Search code examples
pythonpandascsvdaskintake

Column Name Shift using read_csv in Dask


I'm attempting to use Intake to catalog a csv dataset. It uses the Dask implementation of read_csv which in turn uses the pandas implementation.

The issue I'm seeing is that the csv files I'm loading don't have an index column so Dask is interpreting the first column to be the index and then shifting the column names to the right.

An example:enter image description here

The datetime (dt) column is supposed to be the first column but when the csv is read, it is interpreted to be the index and the column names are shifted and therefore offset from their proper place. I'm supplying the column names list and dtypes dictionary into the read_csv call.

As far as I can tell, if I were using pandas I would supply the index_col=False kwarg to fix as illustrated here, but Dask returns an intentional error stating that: Keywords 'index' and 'index_col' not supported.

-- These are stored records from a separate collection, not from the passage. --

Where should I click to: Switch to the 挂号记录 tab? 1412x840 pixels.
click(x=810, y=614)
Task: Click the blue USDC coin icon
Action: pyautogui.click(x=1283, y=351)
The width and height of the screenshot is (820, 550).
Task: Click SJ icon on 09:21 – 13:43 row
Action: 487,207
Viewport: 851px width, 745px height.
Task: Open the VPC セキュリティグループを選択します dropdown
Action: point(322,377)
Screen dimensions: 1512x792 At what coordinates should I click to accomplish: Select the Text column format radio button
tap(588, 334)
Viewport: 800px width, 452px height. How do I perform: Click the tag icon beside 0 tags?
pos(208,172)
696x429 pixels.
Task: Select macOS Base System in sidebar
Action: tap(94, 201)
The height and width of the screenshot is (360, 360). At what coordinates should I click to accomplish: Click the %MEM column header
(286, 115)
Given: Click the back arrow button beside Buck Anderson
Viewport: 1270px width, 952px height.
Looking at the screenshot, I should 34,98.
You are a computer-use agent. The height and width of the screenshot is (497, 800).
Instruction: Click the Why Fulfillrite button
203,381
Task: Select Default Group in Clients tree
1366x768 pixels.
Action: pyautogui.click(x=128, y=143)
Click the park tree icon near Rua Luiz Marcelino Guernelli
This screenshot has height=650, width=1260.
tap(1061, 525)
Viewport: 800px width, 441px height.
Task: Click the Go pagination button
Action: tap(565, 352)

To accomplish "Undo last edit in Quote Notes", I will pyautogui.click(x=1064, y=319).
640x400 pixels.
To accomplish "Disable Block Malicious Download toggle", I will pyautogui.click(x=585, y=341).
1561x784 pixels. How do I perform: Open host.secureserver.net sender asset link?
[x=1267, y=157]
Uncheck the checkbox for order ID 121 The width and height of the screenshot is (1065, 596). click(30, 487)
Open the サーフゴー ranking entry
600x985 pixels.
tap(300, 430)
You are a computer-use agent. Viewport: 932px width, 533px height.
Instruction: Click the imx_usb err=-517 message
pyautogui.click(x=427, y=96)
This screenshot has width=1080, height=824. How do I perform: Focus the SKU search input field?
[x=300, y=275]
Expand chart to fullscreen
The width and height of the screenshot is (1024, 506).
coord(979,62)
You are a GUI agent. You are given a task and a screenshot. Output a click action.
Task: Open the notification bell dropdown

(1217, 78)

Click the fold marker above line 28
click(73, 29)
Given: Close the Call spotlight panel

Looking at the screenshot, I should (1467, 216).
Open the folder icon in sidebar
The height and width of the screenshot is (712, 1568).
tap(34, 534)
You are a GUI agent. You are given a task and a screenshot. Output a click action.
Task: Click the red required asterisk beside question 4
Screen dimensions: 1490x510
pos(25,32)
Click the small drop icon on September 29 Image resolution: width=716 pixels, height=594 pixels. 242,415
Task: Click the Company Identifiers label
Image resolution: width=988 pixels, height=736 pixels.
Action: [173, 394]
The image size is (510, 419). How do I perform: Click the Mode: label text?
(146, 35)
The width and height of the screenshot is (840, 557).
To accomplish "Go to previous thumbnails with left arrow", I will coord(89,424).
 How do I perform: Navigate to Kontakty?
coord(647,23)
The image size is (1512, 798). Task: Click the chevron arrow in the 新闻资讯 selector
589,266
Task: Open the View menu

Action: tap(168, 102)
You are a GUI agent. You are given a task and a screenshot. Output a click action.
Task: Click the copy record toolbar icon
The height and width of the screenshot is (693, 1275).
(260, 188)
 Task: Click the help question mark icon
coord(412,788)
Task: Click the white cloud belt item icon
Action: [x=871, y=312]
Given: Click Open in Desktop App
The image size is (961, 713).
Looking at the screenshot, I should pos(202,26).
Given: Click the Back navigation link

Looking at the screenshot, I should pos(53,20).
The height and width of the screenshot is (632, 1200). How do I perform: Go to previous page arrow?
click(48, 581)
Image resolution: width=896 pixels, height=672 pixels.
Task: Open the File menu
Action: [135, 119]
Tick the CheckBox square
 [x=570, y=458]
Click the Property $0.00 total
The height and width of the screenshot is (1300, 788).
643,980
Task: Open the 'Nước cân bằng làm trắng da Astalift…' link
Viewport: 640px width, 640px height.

Use dd.read_csv(...).set_index('my-index') instead. This seems to be due to a parallelization limitation.

The suggested fix (using set_index('my-index)) isn't effective in this case because it expects the whole file to be read while also having column names to set the index. The main issue being, I can't accurately set the index column if the name is offset.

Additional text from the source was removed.